• TASK DESCRIPTION: Output, exactly as written, the lines of the data below from the one containing "Task: Click JAN code 4560350818510" to the end.

※ ※ ※

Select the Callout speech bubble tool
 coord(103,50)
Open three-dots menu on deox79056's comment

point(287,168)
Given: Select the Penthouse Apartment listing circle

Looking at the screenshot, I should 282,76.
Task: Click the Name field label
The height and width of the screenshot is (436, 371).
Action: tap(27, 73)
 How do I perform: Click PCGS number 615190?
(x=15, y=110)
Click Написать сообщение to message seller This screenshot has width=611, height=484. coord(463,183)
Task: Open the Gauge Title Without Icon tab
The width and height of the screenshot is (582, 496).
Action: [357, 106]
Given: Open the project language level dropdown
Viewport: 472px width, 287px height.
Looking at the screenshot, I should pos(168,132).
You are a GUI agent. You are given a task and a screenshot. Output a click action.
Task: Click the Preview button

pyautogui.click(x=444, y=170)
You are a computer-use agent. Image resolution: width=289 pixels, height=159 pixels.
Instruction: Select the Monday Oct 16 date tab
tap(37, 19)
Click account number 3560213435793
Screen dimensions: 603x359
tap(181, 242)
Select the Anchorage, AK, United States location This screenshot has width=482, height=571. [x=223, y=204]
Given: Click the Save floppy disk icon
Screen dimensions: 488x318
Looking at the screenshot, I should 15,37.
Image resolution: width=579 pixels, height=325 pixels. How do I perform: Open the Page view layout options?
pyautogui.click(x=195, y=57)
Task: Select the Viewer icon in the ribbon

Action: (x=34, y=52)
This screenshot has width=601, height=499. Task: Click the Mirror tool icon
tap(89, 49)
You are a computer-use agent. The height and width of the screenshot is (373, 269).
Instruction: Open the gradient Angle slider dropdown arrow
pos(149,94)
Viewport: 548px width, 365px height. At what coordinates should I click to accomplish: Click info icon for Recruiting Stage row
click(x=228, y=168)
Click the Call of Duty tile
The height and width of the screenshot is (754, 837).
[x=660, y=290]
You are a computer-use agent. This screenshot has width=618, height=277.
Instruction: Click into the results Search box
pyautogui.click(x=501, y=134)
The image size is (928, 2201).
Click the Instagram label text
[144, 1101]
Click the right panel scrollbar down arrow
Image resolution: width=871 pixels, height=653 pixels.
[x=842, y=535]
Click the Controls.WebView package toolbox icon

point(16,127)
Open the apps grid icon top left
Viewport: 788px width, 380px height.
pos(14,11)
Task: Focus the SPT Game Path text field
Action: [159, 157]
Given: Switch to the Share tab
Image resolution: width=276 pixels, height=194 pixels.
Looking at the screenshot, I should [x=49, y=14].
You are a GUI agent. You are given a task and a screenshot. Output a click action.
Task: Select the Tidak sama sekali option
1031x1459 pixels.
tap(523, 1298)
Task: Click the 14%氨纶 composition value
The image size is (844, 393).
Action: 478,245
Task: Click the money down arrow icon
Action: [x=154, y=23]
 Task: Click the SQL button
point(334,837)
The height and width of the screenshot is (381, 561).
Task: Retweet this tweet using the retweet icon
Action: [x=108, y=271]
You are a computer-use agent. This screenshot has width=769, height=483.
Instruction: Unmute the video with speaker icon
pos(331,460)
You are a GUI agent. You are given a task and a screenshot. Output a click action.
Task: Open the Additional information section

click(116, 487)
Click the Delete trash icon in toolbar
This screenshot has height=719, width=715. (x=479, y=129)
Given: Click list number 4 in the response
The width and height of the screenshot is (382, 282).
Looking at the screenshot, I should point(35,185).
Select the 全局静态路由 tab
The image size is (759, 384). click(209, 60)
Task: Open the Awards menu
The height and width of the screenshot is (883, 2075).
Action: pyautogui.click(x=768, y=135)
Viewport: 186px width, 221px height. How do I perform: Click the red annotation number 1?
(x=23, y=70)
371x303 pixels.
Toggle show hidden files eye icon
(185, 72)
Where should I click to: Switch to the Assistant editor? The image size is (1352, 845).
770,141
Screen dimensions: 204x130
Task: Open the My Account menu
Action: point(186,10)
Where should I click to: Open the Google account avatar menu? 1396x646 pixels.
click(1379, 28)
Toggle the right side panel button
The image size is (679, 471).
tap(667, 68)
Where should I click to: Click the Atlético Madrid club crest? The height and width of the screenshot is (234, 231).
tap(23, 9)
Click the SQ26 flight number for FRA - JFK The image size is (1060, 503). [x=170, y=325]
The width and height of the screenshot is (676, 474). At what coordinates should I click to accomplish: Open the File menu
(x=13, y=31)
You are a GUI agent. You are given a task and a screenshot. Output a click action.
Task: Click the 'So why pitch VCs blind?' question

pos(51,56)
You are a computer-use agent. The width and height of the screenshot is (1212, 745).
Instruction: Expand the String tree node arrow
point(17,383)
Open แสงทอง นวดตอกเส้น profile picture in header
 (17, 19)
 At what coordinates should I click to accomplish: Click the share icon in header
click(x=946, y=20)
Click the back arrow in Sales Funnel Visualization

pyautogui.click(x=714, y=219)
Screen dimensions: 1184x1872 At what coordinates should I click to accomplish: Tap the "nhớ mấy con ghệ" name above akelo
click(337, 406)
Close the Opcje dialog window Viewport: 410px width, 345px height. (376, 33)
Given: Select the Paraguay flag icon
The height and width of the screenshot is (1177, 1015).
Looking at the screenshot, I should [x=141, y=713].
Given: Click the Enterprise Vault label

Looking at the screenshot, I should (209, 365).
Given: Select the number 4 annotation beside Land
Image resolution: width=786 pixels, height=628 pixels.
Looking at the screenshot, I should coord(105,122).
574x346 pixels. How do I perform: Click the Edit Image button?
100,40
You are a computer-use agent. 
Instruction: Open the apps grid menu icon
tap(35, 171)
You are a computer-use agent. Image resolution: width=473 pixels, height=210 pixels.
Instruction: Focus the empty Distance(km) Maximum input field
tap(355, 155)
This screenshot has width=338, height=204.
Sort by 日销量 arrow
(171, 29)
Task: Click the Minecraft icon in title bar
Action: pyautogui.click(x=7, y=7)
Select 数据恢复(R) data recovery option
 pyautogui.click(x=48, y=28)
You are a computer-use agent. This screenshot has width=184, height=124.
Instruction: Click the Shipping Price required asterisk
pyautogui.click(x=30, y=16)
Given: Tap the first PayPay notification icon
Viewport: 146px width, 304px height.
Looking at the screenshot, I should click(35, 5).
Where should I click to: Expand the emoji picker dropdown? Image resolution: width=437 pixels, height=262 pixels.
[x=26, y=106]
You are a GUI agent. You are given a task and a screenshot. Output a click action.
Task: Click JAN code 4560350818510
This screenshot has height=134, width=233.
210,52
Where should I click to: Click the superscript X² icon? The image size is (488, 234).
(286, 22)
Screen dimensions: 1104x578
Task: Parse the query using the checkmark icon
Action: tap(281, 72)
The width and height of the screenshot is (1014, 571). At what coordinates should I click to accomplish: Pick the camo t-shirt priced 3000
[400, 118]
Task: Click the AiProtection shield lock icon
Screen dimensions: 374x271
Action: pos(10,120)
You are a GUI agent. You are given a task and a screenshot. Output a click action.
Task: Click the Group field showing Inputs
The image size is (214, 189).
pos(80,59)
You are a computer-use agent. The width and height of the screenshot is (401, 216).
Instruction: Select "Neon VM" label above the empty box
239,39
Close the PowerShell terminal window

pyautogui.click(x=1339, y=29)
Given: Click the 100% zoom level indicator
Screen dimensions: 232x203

※ ※ ※

• ANSWER TO THE EXERCISE:
Task: Click JAN code 4560350818510
This screenshot has height=134, width=233.
210,52
Where should I click to: Click the superscript X² icon? The image size is (488, 234).
(286, 22)
Screen dimensions: 1104x578
Task: Parse the query using the checkmark icon
Action: tap(281, 72)
The width and height of the screenshot is (1014, 571). At what coordinates should I click to accomplish: Pick the camo t-shirt priced 3000
[400, 118]
Task: Click the AiProtection shield lock icon
Screen dimensions: 374x271
Action: pos(10,120)
You are a GUI agent. You are given a task and a screenshot. Output a click action.
Task: Click the Group field showing Inputs
The image size is (214, 189).
pos(80,59)
You are a computer-use agent. The width and height of the screenshot is (401, 216).
Instruction: Select "Neon VM" label above the empty box
239,39
Close the PowerShell terminal window

pyautogui.click(x=1339, y=29)
Given: Click the 100% zoom level indicator
Screen dimensions: 232x203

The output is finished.